The princess had a school assignment: To prepare a three-minute speech about a topic she considered the most important issue facing the world today.
“Everyone’s going to be talking about the environment,” she said, while thumping a sprawl of papers on the kitchen table. “I want to talk about something else.”
Of course there are lots of others things to talk about, but what would resonate with an 11-year-old, her classmates and a teacher?
Good morning, everyone: Before I begin, I would like you to do something. You don’t need to close your eyes but please think of someone living in poverty somewhere in the world.
Look at the person, look at their surroundings, where they live, how they’re dressed, what they have to eat.
My fellow classmates and teachers. I have a concern that is very near to my heart and I would like to share it with you. It has to do with people who are living in poverty.
Please, let us return to the person you have imagined, living in poverty somewhere in the world.
I will guess that the person in your imagination is not living in Canada, is not living in B.C., and is not living on Bowen Island.
How strange that we always think that the poor live far away from us when, they may actually be our neighbours and we do not know.
We’ve all seen people living on the street, asking for money. How do you think they got there?

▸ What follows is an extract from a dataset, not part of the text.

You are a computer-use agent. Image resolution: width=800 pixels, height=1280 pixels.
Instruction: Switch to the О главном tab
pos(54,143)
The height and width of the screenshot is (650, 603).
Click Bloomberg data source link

One reason could be some kind of family abuse, and the person now feels safer on the street than they did in their own home.
Another could be job loss, something that could happen to any one of the adults we know.
A third (but certainly not the only) road to poverty, and one that I feel particularly close to, is mental illness.
Mental illness is a disease, just like diabetes or arthritis, that can come when you are a child or adult. It comes without any warning. It can happen to anyone.
Very recently someone I have known for years was diagnosed with an extreme mental illness. She was in the hospital for more than six weeks. Her three children and her husband were suddenly without a wife and mother, and she could not earn any money. This person is a nurse and has not been to work since the end of February.
I also know someone here on Bowen, in fact someone who use to go to IPS, who was diagnosed with schizophrenia. This means he cannot keep a job because sometimes he cannot tell what is real and what is not. For example, one time when he became psychotic, he thought it would be interesting to learn to fly. So he jumped off his roof!
Fortunately he didn’t die, but the point I’m trying to make is that bad luck and poverty can happen to anyone.
I know a lot of people think saving the environment is important, and I agree.
However, what is the point of taking care of the planet if we can’t even take care of our own friends and neighbours?
Here is my hope:
That every one of us here reaches out to someone in poverty. Maybe not every day, but at least every week.
There are the usual ways, such as giving to the food bank or donating to the second hand stores.
But more importantly, we have to stop ignoring the people on the street as though they were invisible. We have to look them in the eye and truly SEE them.
I know of a homeless man who was living in the woods across from the ferry. I know the family who gave him a place to stay and the person repaid their kindness by fixing their roof and building a fence. The family didn’t IGNORE the poor person.
There’s no single solution to poverty but I hope that if we think and talk about it, and be generous with our TIME as well as our money, maybe we can be part of the answer to ending poverty in the world, starting with our own country, in our own small community.
Thank you very much.
Some of you have been to where this headstone lies and knew the most wonderful woman buried there.
When we had to decide what words, if any, would summarize the issue most important to my mother, the choice was easy:
“Whatsoever you do to the least of my brothers and sisters, that you do unto me.”
As my friend Alice suggested, I can’t help but think our mothers’ spirits continue to guide our lives.